Most industries were back at work ten days after the rising. Public services were maintained by the anarchist unions, the electricity workers assuring the continuity of supply by guarding the dams and hydro-electric plants of the Lower Pyrenees, which provided Barcelona’s power. Barcelona’s sixty tram lines were soon running much as they were before the rising. Even so, an extraordinary variety of solutions was reached. In some places, the old wages, with numerous differentials, were maintained, in others a new uniform wage was established. The tramworkers of Barcelona sought a compromise, reducing the number of
different
wages to four. Differentials continued, however, for technicians and specialized workers and while, in prosperous factories, workers were probably better paid than before, in poor ones, they were often as badly paid as before. If a factory had plenty of cash on hand at the time of the revolution, it would pay its way; if not, it soon declined. It seemed more difficult than people had assumed to organize a factory on anarchist lines if it required raw materials from sources outside anarchist control. If the raw materials came from abroad (and the cotton used in Barcelona factories was imported mainly from Egypt), the factories had to negotiate with the socialist dock workers and even with businessmen. Thus compromise, even centralization, began even in the first days of the revolution. Low stocks of raw materials and low funds also opened the way to state intervention.

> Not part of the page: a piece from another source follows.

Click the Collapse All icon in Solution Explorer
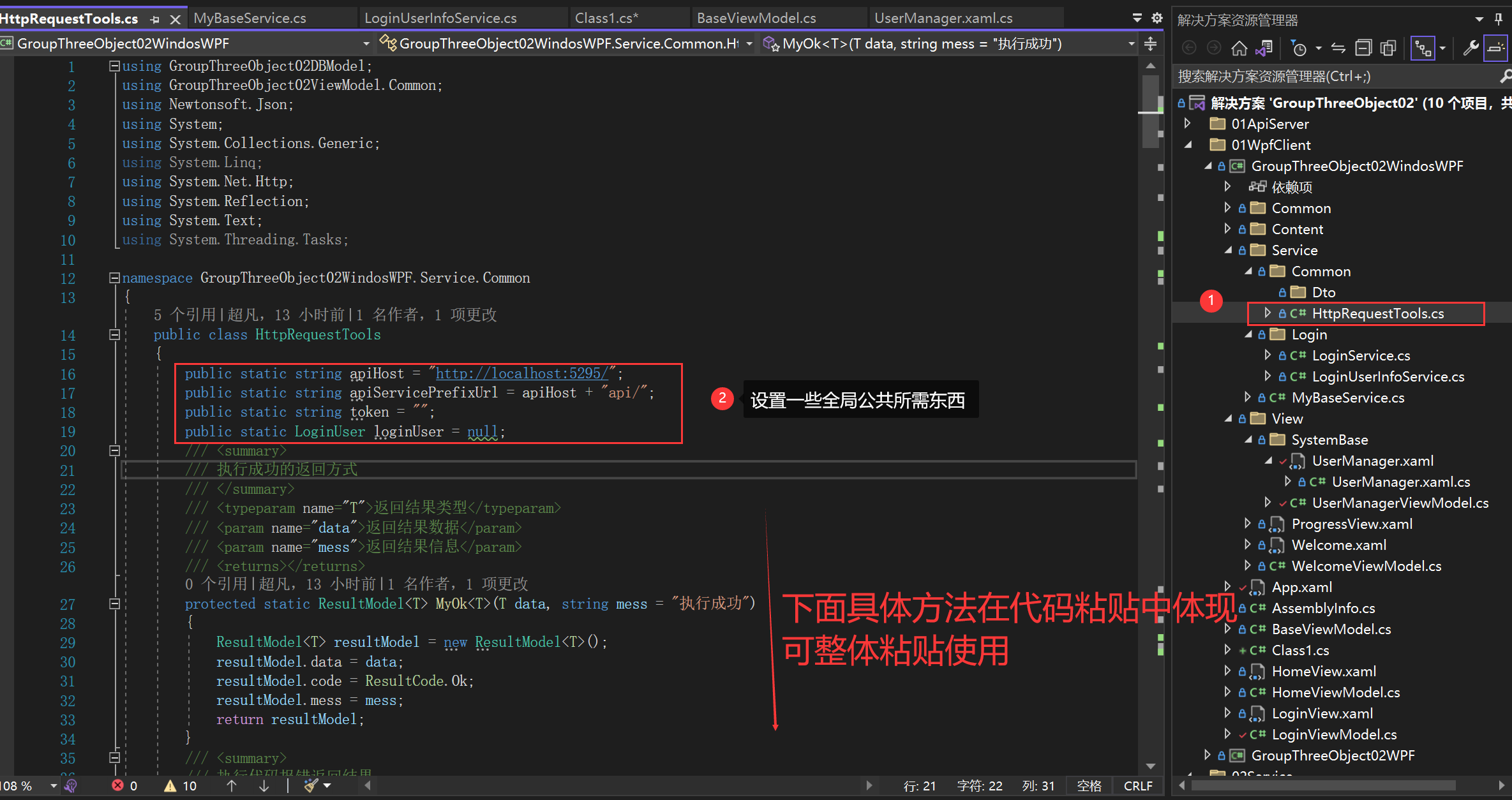Image resolution: width=1512 pixels, height=800 pixels. [1363, 48]
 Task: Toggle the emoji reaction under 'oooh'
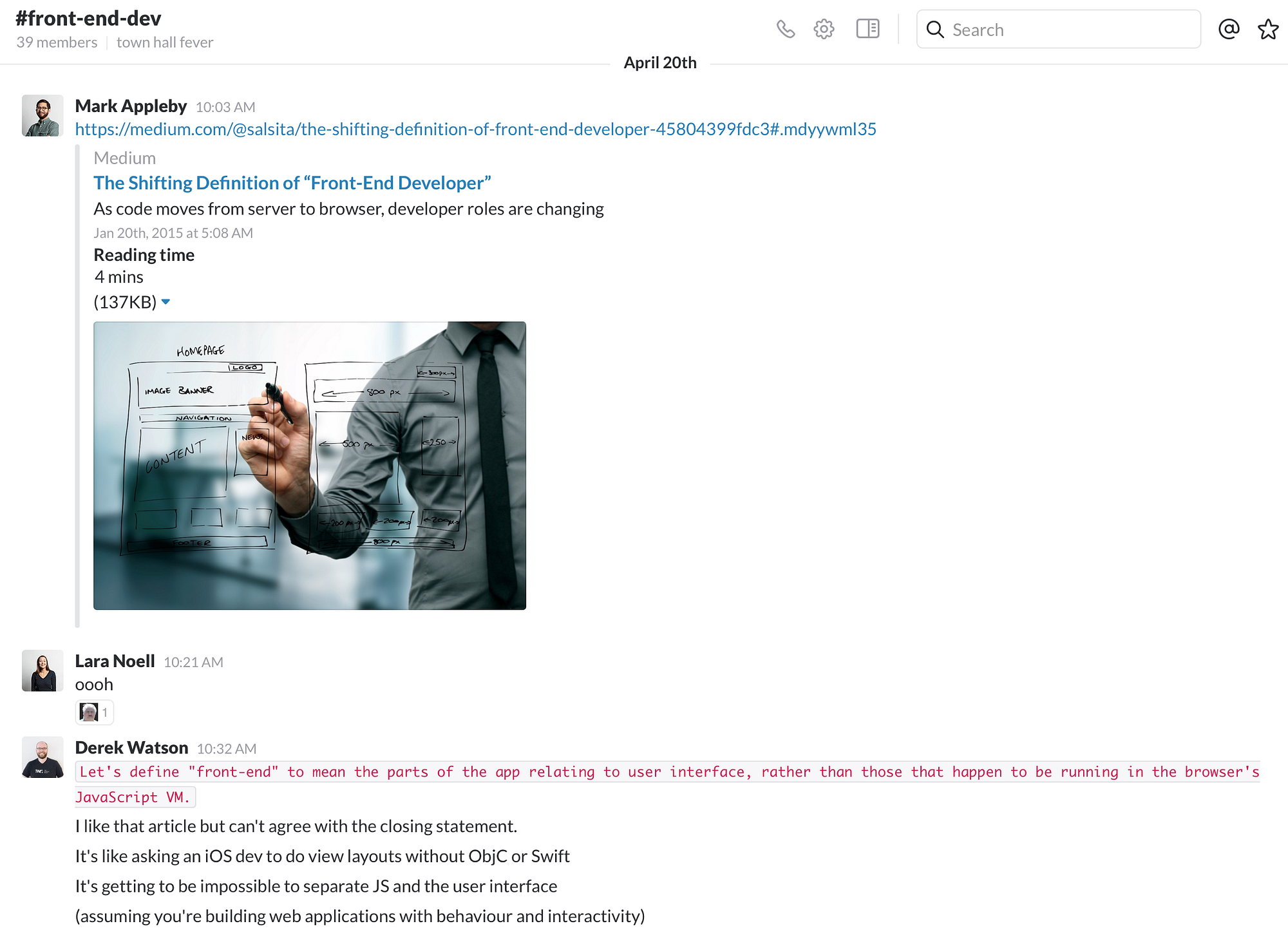(94, 712)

The Catalan government tried to regularize matters by, first, recognizing a workers’ control committee for each large factory and then nominating an official delegate to sit on each such body; the delegate was, however, to begin with, usually himself a worker who did little. Anarchist theory had envisaged gaining power in some factories, but not in all. The dictates of war also played a part: on 19 July, García Oliver instructed one of his anarchist comrades, Eugenio Vallejo, to create an armament industry in a city where no previous factories had made arms. The plan evidently required, from the start, collaboration between anarchists and
other political movements, even though the chemical and metallurgical factories which were to make the arms were in anarchist hands. Here, too, the Catalan government intervened. (By October 1936, the
Generalidad
controlled fifty such plants in Barcelona and some 75 outside it.) Innumerable questions had also to be resolved with technical advice: could a lipstick factory be reorganized to make shell cases? In addition, the anarchists had to collaborate with the banks, which were controlled by the UGT
1
—in practice that meant the communists. Thus, from the start of the war, the supporters of the concept of government—from the Catalan Esquerra to republicans, socialists and communists—had control of credit, even in the anarchist stronghold of Barcelona. Because of all these difficulties, the textile industry in Barcelona soon only worked three days a week. In order to overcome this crisis, a national effort, organized by a vigorous government, was desirable. Thus, faced with an unprecedented situation, the anarchists of Catalonia improvised in the industries, of which they had become suddenly the masters, several different temporary solutions; though some worked adequately, the failure of those that did not pointed to unforeseen weaknesses in the anarchist ‘Idea’.